◆ **Exercise description**: Set every entry down again precisely.

◆ **Record excerpts**:

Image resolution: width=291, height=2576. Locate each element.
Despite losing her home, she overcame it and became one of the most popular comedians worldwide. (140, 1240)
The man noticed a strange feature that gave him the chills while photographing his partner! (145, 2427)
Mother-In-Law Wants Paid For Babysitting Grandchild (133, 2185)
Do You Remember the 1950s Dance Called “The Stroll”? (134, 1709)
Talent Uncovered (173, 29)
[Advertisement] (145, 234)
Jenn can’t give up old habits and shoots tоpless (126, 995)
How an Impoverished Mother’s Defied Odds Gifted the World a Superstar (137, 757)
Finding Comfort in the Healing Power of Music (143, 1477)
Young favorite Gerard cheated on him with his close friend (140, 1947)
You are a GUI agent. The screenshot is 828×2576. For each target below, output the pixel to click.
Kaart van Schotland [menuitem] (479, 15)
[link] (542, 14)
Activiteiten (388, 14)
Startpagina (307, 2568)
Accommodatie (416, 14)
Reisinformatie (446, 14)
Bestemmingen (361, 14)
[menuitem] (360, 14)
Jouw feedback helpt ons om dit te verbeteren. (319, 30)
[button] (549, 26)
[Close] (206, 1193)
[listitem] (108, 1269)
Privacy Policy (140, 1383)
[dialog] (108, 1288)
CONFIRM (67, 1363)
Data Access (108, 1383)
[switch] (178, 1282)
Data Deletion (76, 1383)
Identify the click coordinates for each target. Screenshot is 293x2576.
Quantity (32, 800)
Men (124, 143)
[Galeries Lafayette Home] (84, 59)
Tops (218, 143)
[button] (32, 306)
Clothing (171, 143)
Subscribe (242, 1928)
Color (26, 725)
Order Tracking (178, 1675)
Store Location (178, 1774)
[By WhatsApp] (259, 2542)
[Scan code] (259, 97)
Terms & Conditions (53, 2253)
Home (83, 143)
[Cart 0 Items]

◆ **Task answer**:
Image resolution: width=291, height=2576. Locate each element.
Despite losing her home, she overcame it and became one of the most popular comedians worldwide. (140, 1240)
The man noticed a strange feature that gave him the chills while photographing his partner! (145, 2427)
Mother-In-Law Wants Paid For Babysitting Grandchild (133, 2185)
Do You Remember the 1950s Dance Called “The Stroll”? (134, 1709)
Talent Uncovered (173, 29)
[Advertisement] (145, 234)
Jenn can’t give up old habits and shoots tоpless (126, 995)
How an Impoverished Mother’s Defied Odds Gifted the World a Superstar (137, 757)
Finding Comfort in the Healing Power of Music (143, 1477)
Young favorite Gerard cheated on him with his close friend (140, 1947)
You are a GUI agent. The screenshot is 828×2576. For each target below, output the pixel to click.
Kaart van Schotland [menuitem] (479, 15)
[link] (542, 14)
Activiteiten (388, 14)
Startpagina (307, 2568)
Accommodatie (416, 14)
Reisinformatie (446, 14)
Bestemmingen (361, 14)
[menuitem] (360, 14)
Jouw feedback helpt ons om dit te verbeteren. (319, 30)
[button] (549, 26)
[Close] (206, 1193)
[listitem] (108, 1269)
Privacy Policy (140, 1383)
[dialog] (108, 1288)
CONFIRM (67, 1363)
Data Access (108, 1383)
[switch] (178, 1282)
Data Deletion (76, 1383)
Identify the click coordinates for each target. Screenshot is 293x2576.
Quantity (32, 800)
Men (124, 143)
[Galeries Lafayette Home] (84, 59)
Tops (218, 143)
[button] (32, 306)
Clothing (171, 143)
Subscribe (242, 1928)
Color (26, 725)
Order Tracking (178, 1675)
Store Location (178, 1774)
[By WhatsApp] (259, 2542)
[Scan code] (259, 97)
Terms & Conditions (53, 2253)
Home (83, 143)
[Cart 0 Items]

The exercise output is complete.